Résister à la séduction américaine
En dehors du Canada, plusieurs modèles dl’innovation dans le droit des sociétés commerciales sont développés à l’heure actuelle: la CIC (Community Interest Companies) en Angleterre; l’entreprise à mission (issue de la récente loi dite «PACTE») en France; la Benefit Corporation en Italie, en Argentine, en Colombie et dans plus d’une trentaine d’États américains. Quel modèle choisir alors? Celui de la Benefit Corporation séduit et a une résonance certaine au Canada. Le Barreau canadien a d’ailleurs recommandé son adoption en 2017, lorsque le gouvernement fédéral l’a consulté pour apporter des améliorations au droit des sociétés. Ce vœu n’a cependant pas été exaucé. Ce type d’entreprise combine l’ajout d’une finalité non lucrative à la recherche de bénéfices et des modifications à la gouvernance devant consolider la poursuite des finalités sociétales qu’elle s’est données.
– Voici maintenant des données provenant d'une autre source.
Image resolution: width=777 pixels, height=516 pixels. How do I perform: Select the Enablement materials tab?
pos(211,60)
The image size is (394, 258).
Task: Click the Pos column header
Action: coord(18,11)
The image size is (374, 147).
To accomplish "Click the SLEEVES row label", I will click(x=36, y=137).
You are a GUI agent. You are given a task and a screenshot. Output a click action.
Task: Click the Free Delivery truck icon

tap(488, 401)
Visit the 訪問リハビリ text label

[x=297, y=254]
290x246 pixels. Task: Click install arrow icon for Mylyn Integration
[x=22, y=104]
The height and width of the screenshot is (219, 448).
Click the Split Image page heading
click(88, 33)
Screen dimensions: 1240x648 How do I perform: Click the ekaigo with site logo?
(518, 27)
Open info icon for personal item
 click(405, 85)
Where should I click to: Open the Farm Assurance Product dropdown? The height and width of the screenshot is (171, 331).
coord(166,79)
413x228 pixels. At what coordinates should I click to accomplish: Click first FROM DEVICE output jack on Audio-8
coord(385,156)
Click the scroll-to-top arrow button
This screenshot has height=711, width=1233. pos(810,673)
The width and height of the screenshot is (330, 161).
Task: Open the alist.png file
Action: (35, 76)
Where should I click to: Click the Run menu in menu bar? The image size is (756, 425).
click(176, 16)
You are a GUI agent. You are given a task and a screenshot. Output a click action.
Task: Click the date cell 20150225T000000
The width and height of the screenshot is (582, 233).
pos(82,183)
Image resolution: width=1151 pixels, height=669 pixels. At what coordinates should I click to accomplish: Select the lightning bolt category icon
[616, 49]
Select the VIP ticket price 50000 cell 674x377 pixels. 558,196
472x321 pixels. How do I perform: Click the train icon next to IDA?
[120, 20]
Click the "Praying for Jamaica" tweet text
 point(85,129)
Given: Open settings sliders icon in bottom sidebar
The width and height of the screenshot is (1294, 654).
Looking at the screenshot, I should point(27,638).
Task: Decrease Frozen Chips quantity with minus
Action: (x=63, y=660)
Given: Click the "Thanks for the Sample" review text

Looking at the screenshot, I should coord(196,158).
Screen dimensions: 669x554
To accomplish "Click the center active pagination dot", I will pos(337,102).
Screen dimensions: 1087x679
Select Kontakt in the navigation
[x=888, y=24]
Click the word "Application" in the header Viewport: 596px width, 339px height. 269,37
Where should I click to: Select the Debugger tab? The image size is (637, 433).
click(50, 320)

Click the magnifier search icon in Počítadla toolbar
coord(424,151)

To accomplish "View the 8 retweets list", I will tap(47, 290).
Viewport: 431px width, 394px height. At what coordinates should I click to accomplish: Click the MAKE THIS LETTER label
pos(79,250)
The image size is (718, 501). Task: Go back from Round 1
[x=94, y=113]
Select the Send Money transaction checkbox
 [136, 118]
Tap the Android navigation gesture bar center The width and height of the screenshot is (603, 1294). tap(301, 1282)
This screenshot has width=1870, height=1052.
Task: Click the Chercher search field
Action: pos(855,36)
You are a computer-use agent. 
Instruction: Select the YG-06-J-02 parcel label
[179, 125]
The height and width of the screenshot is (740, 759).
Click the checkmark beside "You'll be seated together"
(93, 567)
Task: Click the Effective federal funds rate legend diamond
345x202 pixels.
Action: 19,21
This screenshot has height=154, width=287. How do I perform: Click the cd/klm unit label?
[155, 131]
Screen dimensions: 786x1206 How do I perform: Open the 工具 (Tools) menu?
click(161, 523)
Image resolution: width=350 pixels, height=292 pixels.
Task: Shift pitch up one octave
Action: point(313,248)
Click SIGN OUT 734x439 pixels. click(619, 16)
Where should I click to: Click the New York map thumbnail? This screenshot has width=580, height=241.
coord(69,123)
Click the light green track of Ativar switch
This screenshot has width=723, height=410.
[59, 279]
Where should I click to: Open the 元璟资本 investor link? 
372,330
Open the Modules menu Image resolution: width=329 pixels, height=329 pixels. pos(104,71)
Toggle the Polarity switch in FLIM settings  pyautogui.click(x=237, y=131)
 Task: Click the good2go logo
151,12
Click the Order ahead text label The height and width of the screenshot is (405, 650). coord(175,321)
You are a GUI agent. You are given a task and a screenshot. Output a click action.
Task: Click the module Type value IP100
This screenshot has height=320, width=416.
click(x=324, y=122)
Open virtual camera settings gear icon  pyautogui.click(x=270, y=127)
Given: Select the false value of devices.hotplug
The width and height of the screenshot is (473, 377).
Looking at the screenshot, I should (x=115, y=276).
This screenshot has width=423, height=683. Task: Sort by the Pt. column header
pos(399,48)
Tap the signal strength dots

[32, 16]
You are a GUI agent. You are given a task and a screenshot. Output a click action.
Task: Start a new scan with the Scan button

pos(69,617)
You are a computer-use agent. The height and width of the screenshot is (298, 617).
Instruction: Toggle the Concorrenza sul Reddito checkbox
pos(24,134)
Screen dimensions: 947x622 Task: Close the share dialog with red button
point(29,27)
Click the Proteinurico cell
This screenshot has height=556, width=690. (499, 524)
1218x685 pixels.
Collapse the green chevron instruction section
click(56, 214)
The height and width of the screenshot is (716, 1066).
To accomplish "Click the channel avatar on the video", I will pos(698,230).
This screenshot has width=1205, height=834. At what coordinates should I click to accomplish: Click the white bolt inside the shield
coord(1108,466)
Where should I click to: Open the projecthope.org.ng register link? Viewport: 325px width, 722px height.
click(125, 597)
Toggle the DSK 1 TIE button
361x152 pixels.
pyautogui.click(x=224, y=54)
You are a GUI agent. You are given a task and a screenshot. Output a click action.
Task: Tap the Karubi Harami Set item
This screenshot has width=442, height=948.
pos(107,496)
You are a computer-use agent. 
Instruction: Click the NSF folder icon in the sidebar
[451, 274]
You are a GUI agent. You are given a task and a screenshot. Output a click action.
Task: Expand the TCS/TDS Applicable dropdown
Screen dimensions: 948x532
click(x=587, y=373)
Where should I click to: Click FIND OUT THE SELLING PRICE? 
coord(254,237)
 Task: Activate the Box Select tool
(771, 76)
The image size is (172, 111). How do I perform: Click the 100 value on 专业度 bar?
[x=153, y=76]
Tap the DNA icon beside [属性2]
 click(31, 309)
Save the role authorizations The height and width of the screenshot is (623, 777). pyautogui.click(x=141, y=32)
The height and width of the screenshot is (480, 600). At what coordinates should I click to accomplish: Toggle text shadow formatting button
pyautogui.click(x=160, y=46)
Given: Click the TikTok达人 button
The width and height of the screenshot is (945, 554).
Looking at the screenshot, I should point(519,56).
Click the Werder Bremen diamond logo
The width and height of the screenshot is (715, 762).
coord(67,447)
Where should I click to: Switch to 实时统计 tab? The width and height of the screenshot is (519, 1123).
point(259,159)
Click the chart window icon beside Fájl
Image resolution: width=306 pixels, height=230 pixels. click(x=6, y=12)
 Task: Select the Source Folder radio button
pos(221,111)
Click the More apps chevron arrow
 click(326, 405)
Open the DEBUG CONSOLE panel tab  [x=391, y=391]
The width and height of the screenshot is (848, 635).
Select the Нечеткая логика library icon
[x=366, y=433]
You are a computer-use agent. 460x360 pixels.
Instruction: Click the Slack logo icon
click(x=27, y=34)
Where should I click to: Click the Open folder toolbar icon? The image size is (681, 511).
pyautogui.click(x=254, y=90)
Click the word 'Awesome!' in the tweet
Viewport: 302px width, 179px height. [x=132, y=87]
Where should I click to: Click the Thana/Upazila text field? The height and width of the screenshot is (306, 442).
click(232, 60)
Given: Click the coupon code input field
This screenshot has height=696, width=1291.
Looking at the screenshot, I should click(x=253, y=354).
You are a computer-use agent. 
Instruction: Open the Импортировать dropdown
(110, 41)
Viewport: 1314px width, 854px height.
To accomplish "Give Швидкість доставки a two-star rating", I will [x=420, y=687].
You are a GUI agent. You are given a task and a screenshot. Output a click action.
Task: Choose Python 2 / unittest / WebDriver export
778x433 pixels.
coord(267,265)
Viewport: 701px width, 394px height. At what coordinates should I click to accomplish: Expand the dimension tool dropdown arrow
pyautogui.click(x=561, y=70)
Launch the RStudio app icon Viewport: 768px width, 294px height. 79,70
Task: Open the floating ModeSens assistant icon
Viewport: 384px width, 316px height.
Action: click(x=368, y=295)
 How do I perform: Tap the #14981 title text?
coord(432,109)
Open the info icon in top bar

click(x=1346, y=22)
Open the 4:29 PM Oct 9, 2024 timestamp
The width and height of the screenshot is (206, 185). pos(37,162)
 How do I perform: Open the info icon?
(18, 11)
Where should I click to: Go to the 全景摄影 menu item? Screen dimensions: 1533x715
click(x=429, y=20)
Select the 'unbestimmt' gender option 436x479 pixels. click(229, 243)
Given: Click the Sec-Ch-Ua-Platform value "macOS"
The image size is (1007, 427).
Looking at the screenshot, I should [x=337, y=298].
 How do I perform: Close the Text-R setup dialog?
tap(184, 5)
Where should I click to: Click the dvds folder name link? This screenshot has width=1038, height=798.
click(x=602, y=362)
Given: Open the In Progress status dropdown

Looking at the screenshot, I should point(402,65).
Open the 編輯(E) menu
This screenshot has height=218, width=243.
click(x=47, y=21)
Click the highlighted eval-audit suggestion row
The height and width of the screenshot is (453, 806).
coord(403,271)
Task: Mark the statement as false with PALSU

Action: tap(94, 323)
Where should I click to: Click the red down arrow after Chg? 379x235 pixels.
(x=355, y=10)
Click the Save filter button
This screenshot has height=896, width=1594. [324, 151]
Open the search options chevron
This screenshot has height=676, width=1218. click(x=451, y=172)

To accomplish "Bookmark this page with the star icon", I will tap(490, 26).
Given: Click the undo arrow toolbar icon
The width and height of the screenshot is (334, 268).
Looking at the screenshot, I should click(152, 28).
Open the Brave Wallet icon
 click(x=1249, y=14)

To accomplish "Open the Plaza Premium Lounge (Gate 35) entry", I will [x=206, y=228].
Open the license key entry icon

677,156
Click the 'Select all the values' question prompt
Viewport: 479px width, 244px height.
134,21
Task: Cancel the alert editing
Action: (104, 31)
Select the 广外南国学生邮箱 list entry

Cela dit, c’est en Colombie-Britannique que se trouverait le meilleur modèle avec la C3 (ou Community Contribution Company), une solution bien plus ambitieuse que celle porposée par la Benefit Corporation: obligation du CA de favoriser la mission sociale de la société; verrouillage de l’actif pour l’affecter au bien-être de la communauté; et plafonnement du paiement de dividendes et d’intérêts. Une loi québécoise pourrait ajouter à ces aspects l’intégration des parties prenantes au CA (ou dans un comité consultatif rendu obligatoire) et l’édiction de recours judiciaires clairs à leur profit en cas de non-respect de leur intérêt.
De l’audace
Alors, aux membres du Conseil exécutif du gouvernement du Québec, je demande de l’audace! Il faut faire évoluer le droit des sociétés commerciales pour qu’il soit prêt à répondre aux enjeux sociétaux actuels et qu’il nous aide, du même coup, à sortir de la crise de la COVID-19. Oui aux profits (cela demeure un but fondamental d’une société commerciale), mais cela en restant au service d’une fin commune. Si ce n’était pas encore le cas en 2008, nous savons maintenant qu’une structure existe et qu’elle est porteuse d’espoir pour aller vers le mieux. La RSE est utile en temps de crise, donnons-lui des ailes.
En ne consacrant pas l’entreprise à mission sociétale comme modèle d’affaires, nous laisserons se produire une autre crise. En modifiant la loi sur les sociétés par actions du Québec pour faire place aux entreprises à mission sociétale, le Québec va, au contraire, se doter d’un modèle d’affaires favorable au redressement de l’économie. Un modèle apte à le démarquer de ses concurrents en affichant son attachement à une entreprise capitaliste d’un nouveau genre, tout en facilitant le financement de son économie sociale. Cette façon de faire semble aller de soi, puisque le Québec est déjà la province canadienne qui compte le plus grand nombre d’entreprises certifiées B Corp.
La lumière au bout du tunnel, comme le veut l’image chère au premier ministre du Québec, François Legault, n’en sera que plus étincelante.